▶ [WHAT YOU NEED TO DO]:
- A) According to the complaint summary, what sentence did Plaintiff receive after pleading guilty to felony hit and run?
- B) Echo the complaint summary word for word, starting with "Plaintiff contends that, relating" and going on through "on those occasions.".
[START SOURCE EXTRACT]
Plaintiff's Complaint is 135 pages long, with only 38 long, rambling, numbered paragraphs, and is composed mainly of conclusory statements regarding City Defendants' alleged wrongdoing in arresting him and in revoking his probation. Plaintiff alleges that, on June 15, 2010, he was involved in a hit and run accident, for which he later took responsibility. On September 16, 2011, he pleaded guilty to felony hit and run, and was sentenced to six years' probation. On September 5, 2012, he was arrested and charged with public drunkenness in Newnan, Georgia, after the police responded to a complaint from the manager of a local Applebees restaurant.
Plaintiff alleges that, on March 21, 2013, he was arrested in Hiram, Georgia. Waitresses at a local Hooters restaurant contacted the police when they suspected that Plaintiff intended to drive while intoxicated. Officers responded to the Hooters, and asked to see Plaintiff's driver's license. Plaintiff alleges that he refused to present his license to the officers. He was arrested for refusing to present his license. Plaintiff contends that, in the course of this arrest, he suffered physical injuries and was "knocked unconscious."
On September 6, 2013, Plaintiff was arrested in Kennesaw, Georgia. Plaintiff contends that, late that night, police officers approached and questioned him as he was walking along the side of a road. Plaintiff alleges that he refused to show his driver's license to the officers upon their request. Plaintiff was arrested and charged with pedestrian under the influence, disorderly conduct, and obstruction. Plaintiff alleges that, in the course of his arrest, he suffered physical injuries, which included a black eye.
Plaintiff contends that, relating to the June 15, 2010, hit and run incident, the State of Georgia illegally charged him with a lesser included charge. Plaintiff argues that the criminal charge to which he pleaded guilty should be voided for vagueness. Plaintiff further contends that his September 5, 2012, March 21, 2013, and September 6, 2013, arrests were illegal, because Plaintiff was not obligated to cooperate with the officers on those occasions.
[END SOURCE EXTRACT]
[START RECORDS]
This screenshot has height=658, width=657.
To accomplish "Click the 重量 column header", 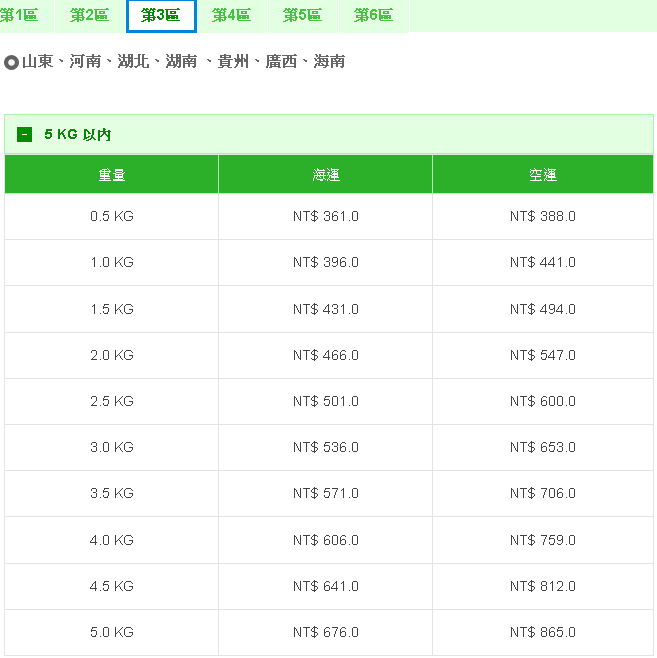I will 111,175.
[END RECORDS]
[START RECORDS]
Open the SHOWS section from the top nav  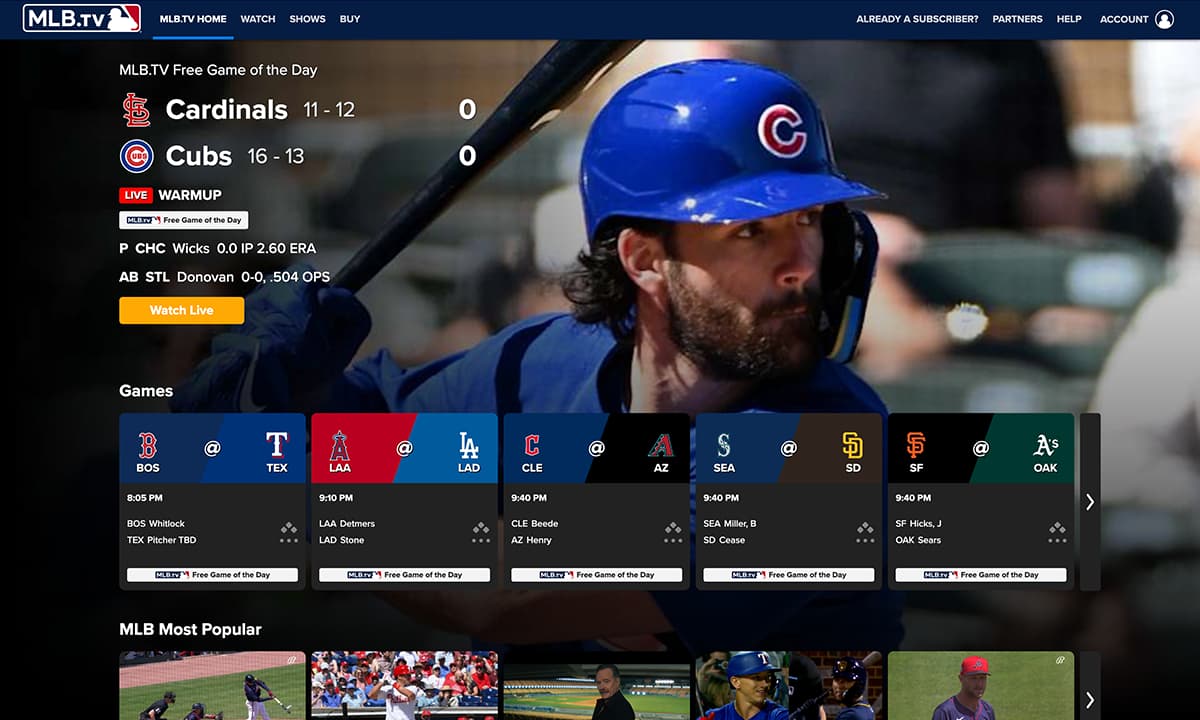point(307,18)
[END RECORDS]
▶ [RESPONSES FOR EACH TASK]:
- A) Six years' probation.

- B)
Plaintiff contends that, relating to the June 15, 2010, hit and run incident, the State of Georgia illegally charged him with a lesser included charge. Plaintiff argues that the criminal charge to which he pleaded guilty should be voided for vagueness. Plaintiff further contends that his September 5, 2012, March 21, 2013, and September 6, 2013, arrests were illegal, because Plaintiff was not obligated to cooperate with the officers on those occasions.